Judge Koroma recalled that the Court had previously stated that it would:
"give an opinion based on law, once it has come to the conclusion that the questions put to it are relevant and have a practical and contemporary effect, and consequently ... not devoid of object and purpose".
He maintained that the Request for advisory opinion by the WHO related to an issue which was not only of direct relevance to the Organization, but had practical and contemporary effect as well, and is not devoid of object and purpose.
Having analyzed the evidence presented by delegations including those of Japan and the Marshall Islands, and the study carried out under the auspices of the WHO on the Effects of Nuclear War on Health and Health Services, he came to the conclusion that should a nuclear weapon be used in an armed conflict the number of dead would vary from one million to one thousand million, to which the same number of people injured was to be added. If a larger number of such weapons were to be used, they would have catastrophic effects, including the destruction of transport, food delivery, fuel and basic medical supplies, resulting in possible famine and mass starvation on a global scale. He concluded that nuclear weapons when used are incapable of discriminating between civilians and non-civilians, nor would such weapons spare the hospitals or reservoirs of drinking water that are indispensable for survival after a nuclear attack. He was therefore convinced that nuclear weapons caused superfluous injury and unnecessary suffering to their victims, going so far as to prevent the treatment by those wounded.
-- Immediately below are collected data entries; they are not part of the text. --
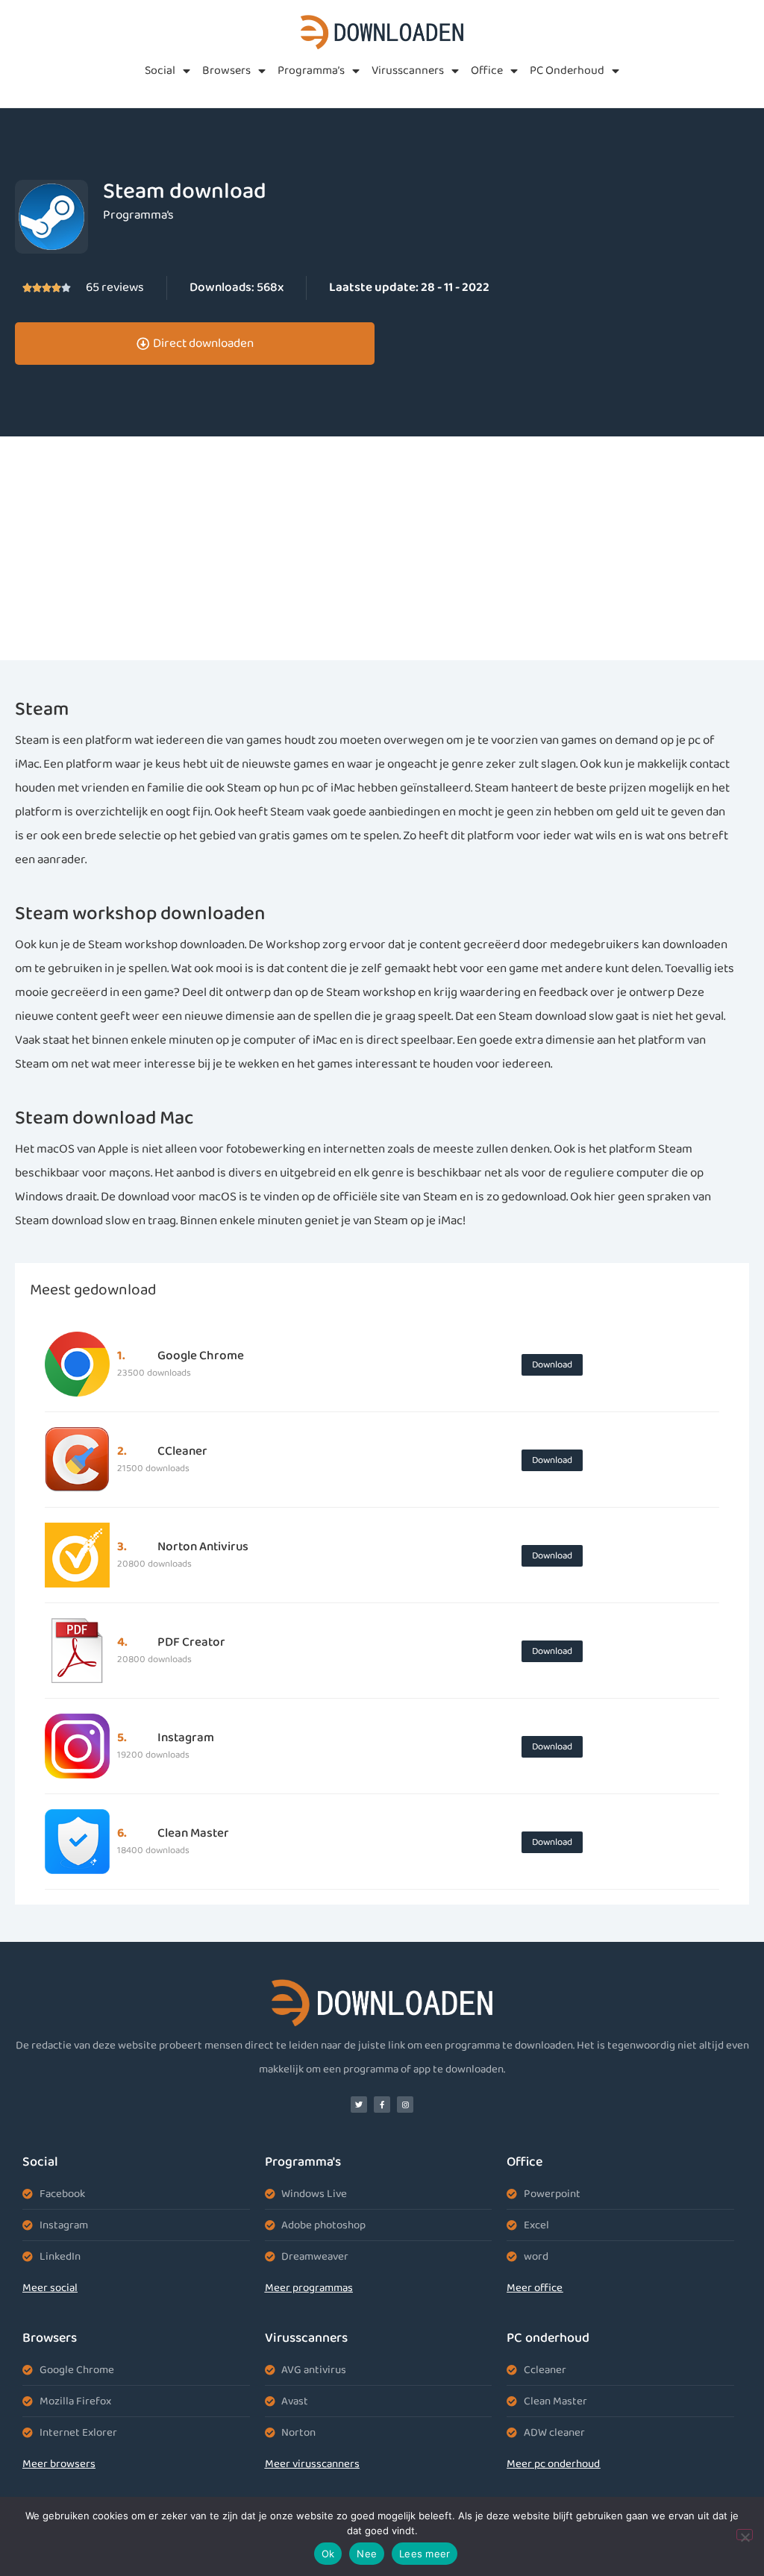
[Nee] (744, 2534)
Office (487, 70)
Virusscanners (408, 70)
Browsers (226, 70)
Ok (328, 2554)
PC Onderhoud (567, 70)
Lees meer (424, 2554)
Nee (367, 2554)
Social (160, 70)
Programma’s (311, 70)
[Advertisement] (382, 548)
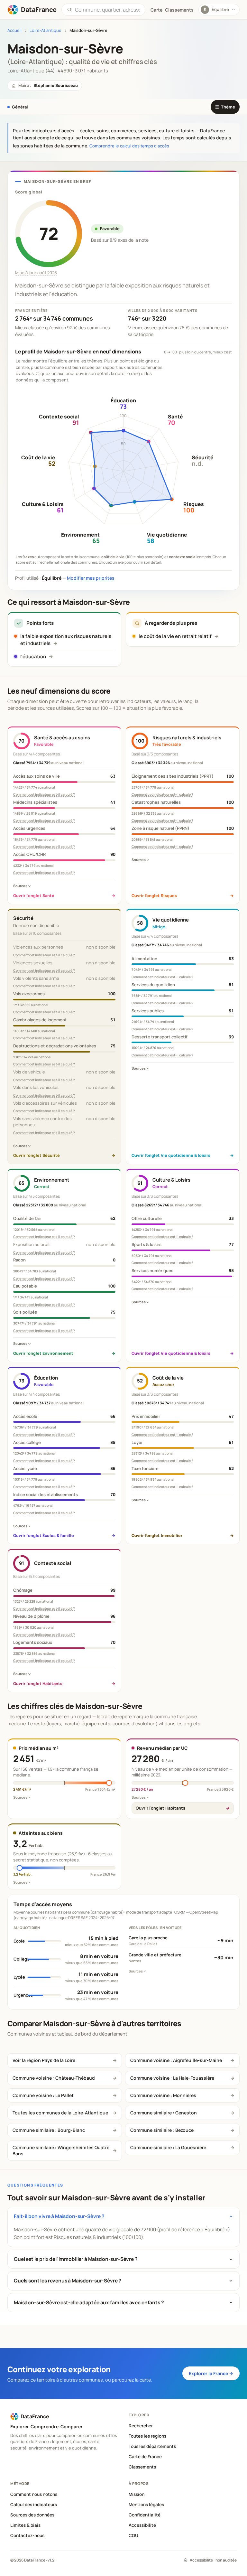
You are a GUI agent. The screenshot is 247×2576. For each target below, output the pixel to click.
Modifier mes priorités (90, 578)
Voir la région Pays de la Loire (44, 2060)
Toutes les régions (147, 2436)
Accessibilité (142, 2525)
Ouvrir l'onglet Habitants (160, 1808)
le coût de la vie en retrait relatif (175, 636)
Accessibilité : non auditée (213, 2560)
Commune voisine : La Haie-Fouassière (172, 2078)
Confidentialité (144, 2515)
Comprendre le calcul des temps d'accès (129, 146)
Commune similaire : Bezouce (162, 2130)
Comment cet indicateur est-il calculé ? (44, 794)
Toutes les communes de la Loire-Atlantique (60, 2113)
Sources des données (32, 2515)
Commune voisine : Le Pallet (43, 2095)
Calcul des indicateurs (33, 2504)
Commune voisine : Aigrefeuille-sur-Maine (176, 2060)
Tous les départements (152, 2446)
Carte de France (145, 2456)
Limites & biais (25, 2525)
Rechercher (141, 2426)
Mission (136, 2494)
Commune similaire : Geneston (163, 2113)
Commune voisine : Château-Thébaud (54, 2078)
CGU (133, 2535)
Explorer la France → (211, 2373)
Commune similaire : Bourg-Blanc (49, 2130)
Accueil (14, 30)
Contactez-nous (27, 2535)
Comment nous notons (33, 2494)
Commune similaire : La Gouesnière (168, 2147)
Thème (225, 107)
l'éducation (33, 656)
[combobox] (107, 10)
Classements (179, 10)
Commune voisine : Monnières (163, 2095)
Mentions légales (146, 2504)
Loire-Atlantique (45, 30)
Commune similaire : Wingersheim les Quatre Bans (61, 2150)
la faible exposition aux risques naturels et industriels (65, 640)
Such effects, he maintained, would be patently contrary to international law applicable in armed conflict, and in particular international humanitarian law as well as constituting a breach of the health and environmental obligations of States under international law, including the WHO Constitution. The Court's findings that such matters were not within the competence or scope of activities of the Organization were therefore incoherent and incomprehensible.
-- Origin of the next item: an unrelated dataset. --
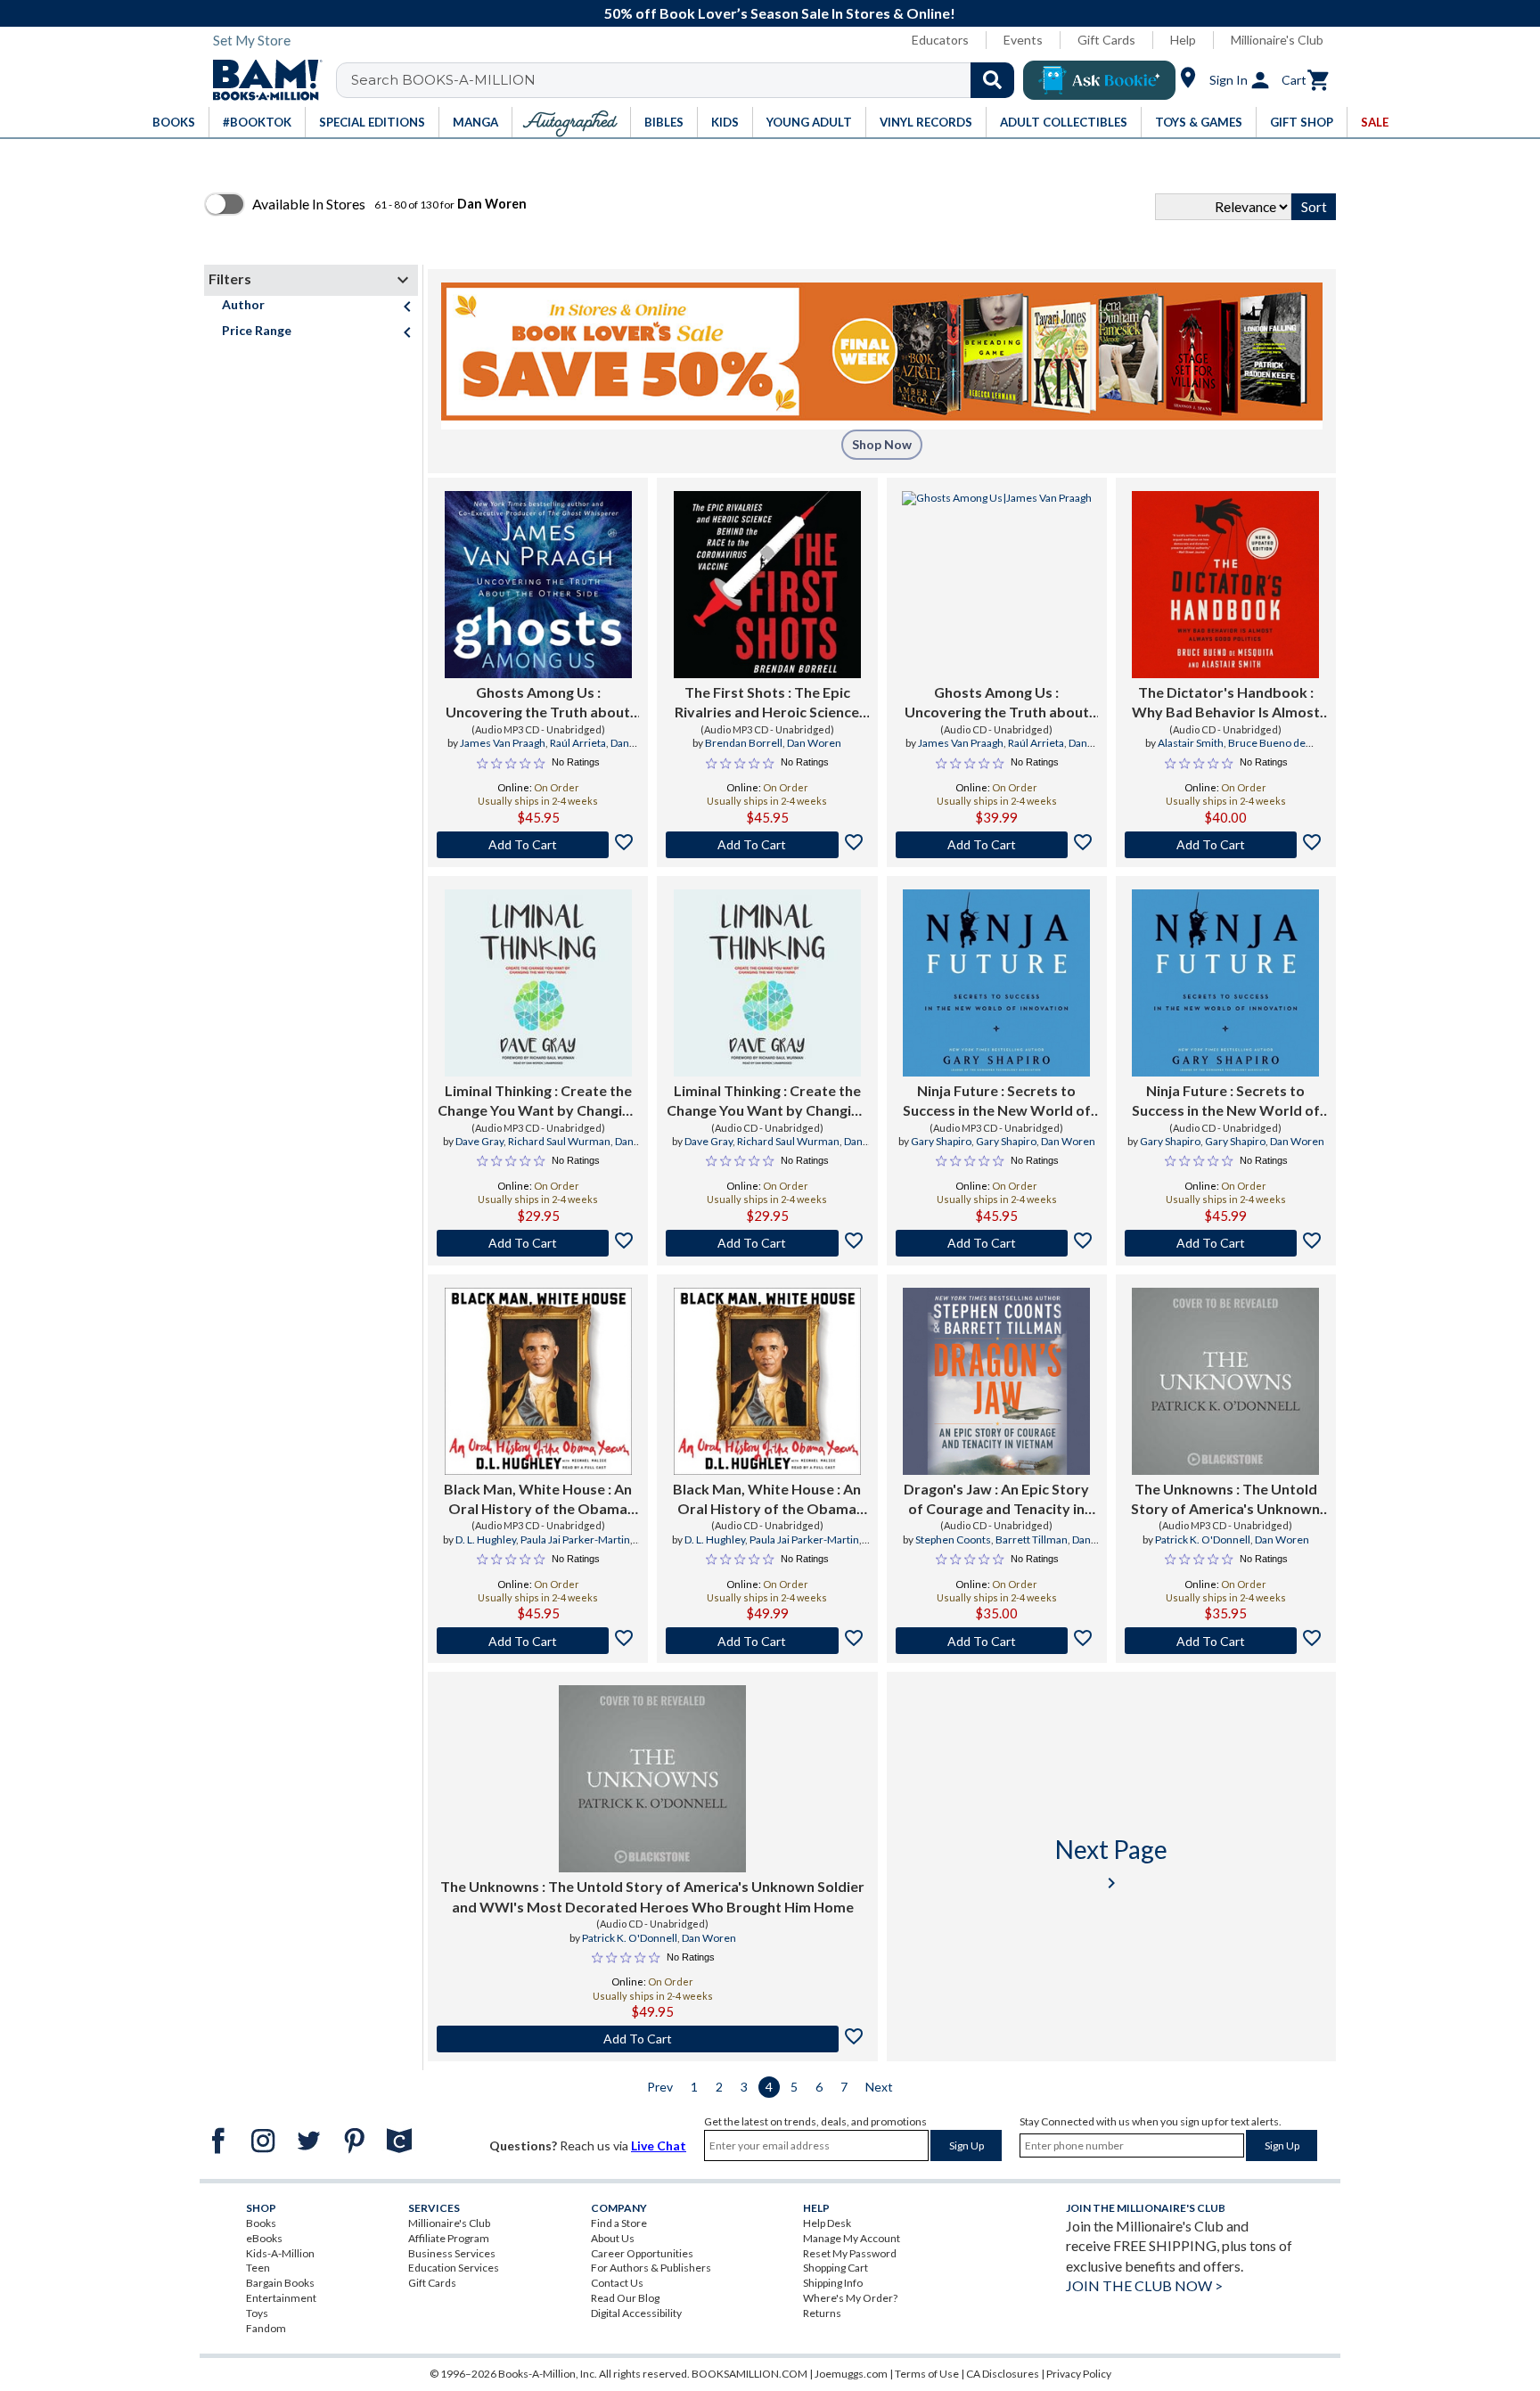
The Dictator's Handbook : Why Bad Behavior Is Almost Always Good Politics (1226, 703)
Judge Koroma regretted that, in order to reach those findings, the Court had not only misinterpreted the question - a misinterpretation which both distorted the intention of the question and proved fatal for the request - but had also had to depart from its jurisprudence according to which it would only decline to render an advisory opinion for "compelling reasons".
In his view, no such compelling reasons existed or had been established in this case. He was therefore left wondering whether the finding of the Court that it lacked jurisdiction was not the kind of solution resorted to in cases where the need to give a decision on the merits would involve unusual difficulty or embarrassment for the Court. On the other hand, the Court had always responded positively to requests for advisory opinions and regarded its role as a form of participation in the activities of the Organization, while at the same time protecting its judicial character. By declining to render an opinion in this case the Court had, in his view, chosen to vacate its positive record in this sphere, particularly on an issue of such vital importance that embraced not only a legal, but a moral and humanitarian dimension as well. He concluded by recalling that "medicine is one of the pillars of peace"; but that it can equally be said that health is a pillar of peace - or as is stated in the WHO Constitution - "the health of all peoples is fundamental to the attainment of peace and security".